El método de la deconstrucción -relacionado por su propio autor, el filósofo Jacques Derrida, con referentes estructuralistas- constituye otro de los sistemas usuales en la práctica de Javier Muro, interesado en acentuar el carácter no-representativo del lenguaje en general, y del lenguaje artístico en particular. En consecuencia, lo que Javier Muro busca en este tipo de esculturas fragmentadas y deconstruidas -como comprobamos aquí en la extraña mesita titulada Con nada y en el fantasioso armario ropero desocupado, recubierto interiormente de gressite y convertido en pasadizo o “salida” (Exit) hacia un lugar “otro”, abierto e indeterminado-, lo que aquí busca realmente su autor no es fragmentar o deshacer y destruir, sino releer la realidad del objeto desde todos los ángulos y desde todos los fragmentos, para poder religarlos en otra realidad asimismo fragmentada, la del objeto artístico.
Encontramos, en fin, en la práctica de nuestro escultor otro aspecto particularmente significativo de su manera radical de plantearse la comprensión del arte desde la reconsideración personal del espacio artístico, así como desde la apreciación subjetiva de los límites del arte y la vida.
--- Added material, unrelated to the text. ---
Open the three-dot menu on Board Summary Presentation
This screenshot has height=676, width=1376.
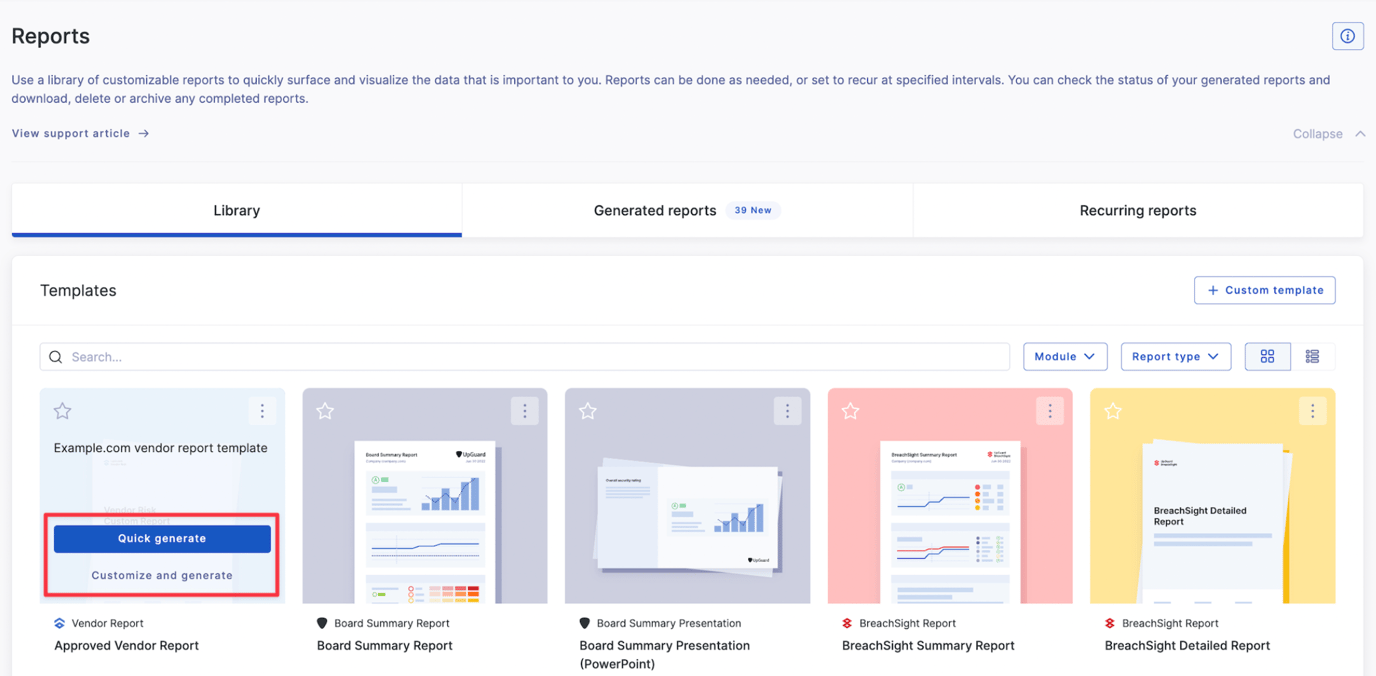coord(787,410)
Este “juego” de intereses Javier Muro lo encauza y desarrolla a través de dos estrategias diferentes: unas veces, alterando o disfrazando la apariencia común de los objetos; y, en otras ocasiones, transformando el objeto en una escultura-ambiente, es decir, en una pequeña instalación o en un espacio construido como “lugar de relación”. En estas propuestas de “objetos disfrazados” -como son, por ejemplo, la mesita chippendale de Life is life, convertida en cespedera, y la sucesión de fotografías en que el picadillo de carne estructura rotundos volúmenes escultóricos de formas elementales dentro del ciclo Meat game-, así como también en el caso de las pequeñas instalaciones -como la del taburete que se transforma en elemento edificatorio sobre la superficie fotográfica ajardinada del proyecto Unifamiliar-, en todo ello sorprende el impulso lúdico que subyace y confiere carácter y sentido a la estética de Javier Muro.
De esta manera, en la estética de Muro lo lúdico trata de establecer relaciones entre su personal estilo de pensar (que elude las formas descriptivas directas) y su manera peculiar o estilo de practicar el arte (que se opone a cualquier género de manifestación doctrinal y, en especial, a las de sesgo académico). De ahí se deriva la frescura originaria, libre, variada y gozosa que envuelve sus asociaciones de ideas, imágenes, formas, espacios, sentimientos y emociones, conjunto de elementos en los que lo mágico y lo maravilloso se perfilan como frutos de un desusado estado de limpieza interior y de sensibilidad superior.